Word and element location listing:
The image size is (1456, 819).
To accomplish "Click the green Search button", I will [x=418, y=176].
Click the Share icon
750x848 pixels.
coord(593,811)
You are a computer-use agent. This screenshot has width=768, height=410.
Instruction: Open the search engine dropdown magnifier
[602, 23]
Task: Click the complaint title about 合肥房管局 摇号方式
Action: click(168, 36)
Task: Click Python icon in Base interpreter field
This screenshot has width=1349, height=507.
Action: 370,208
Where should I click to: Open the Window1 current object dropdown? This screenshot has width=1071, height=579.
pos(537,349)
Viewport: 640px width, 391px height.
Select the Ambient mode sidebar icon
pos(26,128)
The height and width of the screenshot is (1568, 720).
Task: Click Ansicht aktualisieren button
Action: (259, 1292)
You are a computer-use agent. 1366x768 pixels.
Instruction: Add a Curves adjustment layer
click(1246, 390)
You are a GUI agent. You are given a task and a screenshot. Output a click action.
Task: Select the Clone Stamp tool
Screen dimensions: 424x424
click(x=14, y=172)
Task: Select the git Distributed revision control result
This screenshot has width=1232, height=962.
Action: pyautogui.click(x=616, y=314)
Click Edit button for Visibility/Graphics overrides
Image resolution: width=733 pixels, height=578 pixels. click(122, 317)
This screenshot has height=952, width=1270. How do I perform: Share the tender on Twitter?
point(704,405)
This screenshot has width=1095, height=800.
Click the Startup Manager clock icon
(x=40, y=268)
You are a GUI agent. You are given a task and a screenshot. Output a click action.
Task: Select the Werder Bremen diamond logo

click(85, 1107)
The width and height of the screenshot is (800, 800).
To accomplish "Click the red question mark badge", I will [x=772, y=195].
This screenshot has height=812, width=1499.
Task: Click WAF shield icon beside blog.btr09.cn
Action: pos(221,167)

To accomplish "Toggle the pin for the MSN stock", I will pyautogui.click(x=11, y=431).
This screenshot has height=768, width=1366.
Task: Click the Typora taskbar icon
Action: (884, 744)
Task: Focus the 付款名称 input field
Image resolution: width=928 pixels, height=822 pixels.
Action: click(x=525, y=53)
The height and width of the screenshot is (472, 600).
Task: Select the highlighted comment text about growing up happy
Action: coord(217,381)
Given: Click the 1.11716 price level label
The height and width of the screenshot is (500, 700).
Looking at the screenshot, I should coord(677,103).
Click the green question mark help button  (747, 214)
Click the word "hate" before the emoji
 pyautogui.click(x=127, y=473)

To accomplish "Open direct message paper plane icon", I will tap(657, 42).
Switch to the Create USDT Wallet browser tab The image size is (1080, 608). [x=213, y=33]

Problem: Starting at the top of the listing and ending at the line that contains "Action: 370,208", write those lines out again, substituting "Python logo" for "Python icon" and leaving everything else the same.

Right answer:
The image size is (1456, 819).
To accomplish "Click the green Search button", I will [x=418, y=176].
Click the Share icon
750x848 pixels.
coord(593,811)
You are a computer-use agent. This screenshot has width=768, height=410.
Instruction: Open the search engine dropdown magnifier
[602, 23]
Task: Click the complaint title about 合肥房管局 摇号方式
Action: click(168, 36)
Task: Click Python logo in Base interpreter field
This screenshot has width=1349, height=507.
Action: 370,208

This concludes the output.